WASHINGTON – Even the oceans break temperature records in this summer of heat waves.
Off the coast of San Diego, scientists recorded the highest seawater temperatures earlier this month since daily measurements began in 1916.  "Just as we have heat waves on land, we also have heat waves in the ocean," Art Miller said. from the Scripps Institution of Oceanography.
Between 1982 and 2016, the number of "marine heat waves" tripled roughly, and likely to become more common and intense as the planet warms up, a study released on Wednesday found.
Prolonged periods of extreme heat in the oceans can damage kelp forests and coral reefs and damage fish and other marine life.
Faster global warming
"This trend will only accelerate with the greenhouse effect," said Thomas Frolicher, a climate scientist at the University of Bern in Switzerland, who led the research.
His team defined marin heat waves as extreme events where the temperature of the seawater exceeded the 99th percentile of measurements for a given location.
Because oceans absorb and release heat at both slower and lower levels, most heat waves in the shipping industry persist for at least several days – and some for several weeks, Frolicher said.

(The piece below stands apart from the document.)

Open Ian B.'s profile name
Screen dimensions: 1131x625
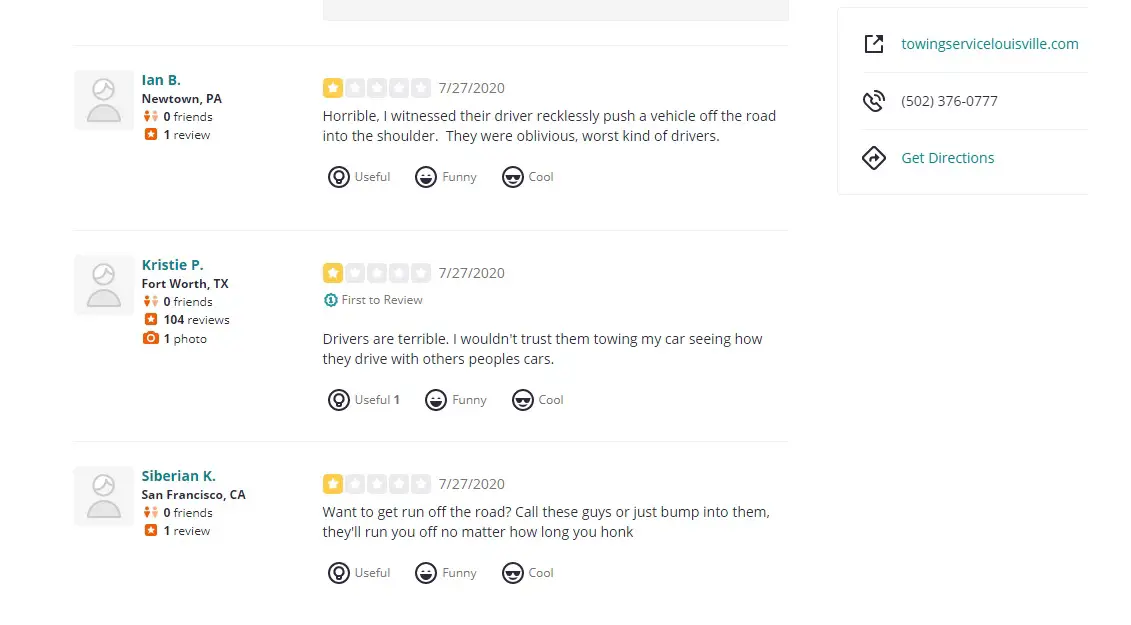161,80
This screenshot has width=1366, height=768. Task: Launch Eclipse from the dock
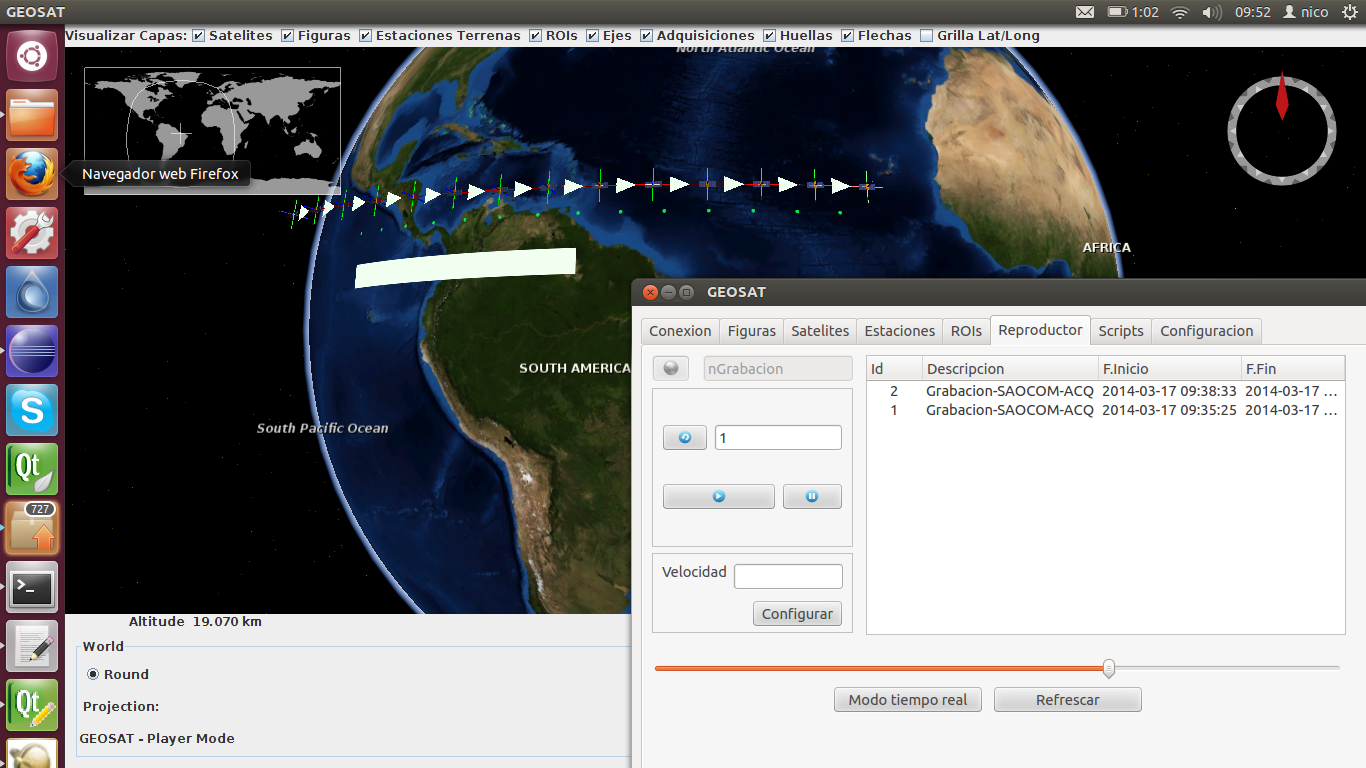pos(33,351)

"We knew that the average temperature was increasing, and what we have not concentrated on before is that the increase in the average comes to you in tunnels of very hot days – a shock of several days or weeks of very high temperatures, "said Michael Oppenheimer, a climate scientist at Princeton University who was not involved in the study.
Many zeecritters have evolved to survive within a fairly narrow band of temperatures compared to creatures on the land, and even the increasing heat can be disruptive.
Some free-swimming marine animals, such as bat rays or lobsters, can shift their routines. But stationary organisms, such as coral reefs and kelp forests, "are in real danger," said Michael Burrows, an ecologist at the Scottish Marine Institute, who was not part of the research.
In 2016 and 2017, continuing high ocean temperatures in eastern Australia, as many as half of the shallow water cores of the Great Barrier Reef were killed, with significant consequences for other creatures dependent on the reef.
"One in four fish in the ocean lives in or around coral reefs," said Ove Hoegh-Guldberg, a marine biologist at the University of Queensland. "So much of the biodiversity of the ocean depends on a fairly small amount of the ocean floor."
The latest study in Nature was based on satellite data and other sea temperature data, including ships and buoys.
It did not include the recent record-breaking measurements of Scripps Pier in San Diego – which reached 46.4 degrees Celsius on August 9 – but Frolicher and Miller said the event was an example of a heat wave at sea.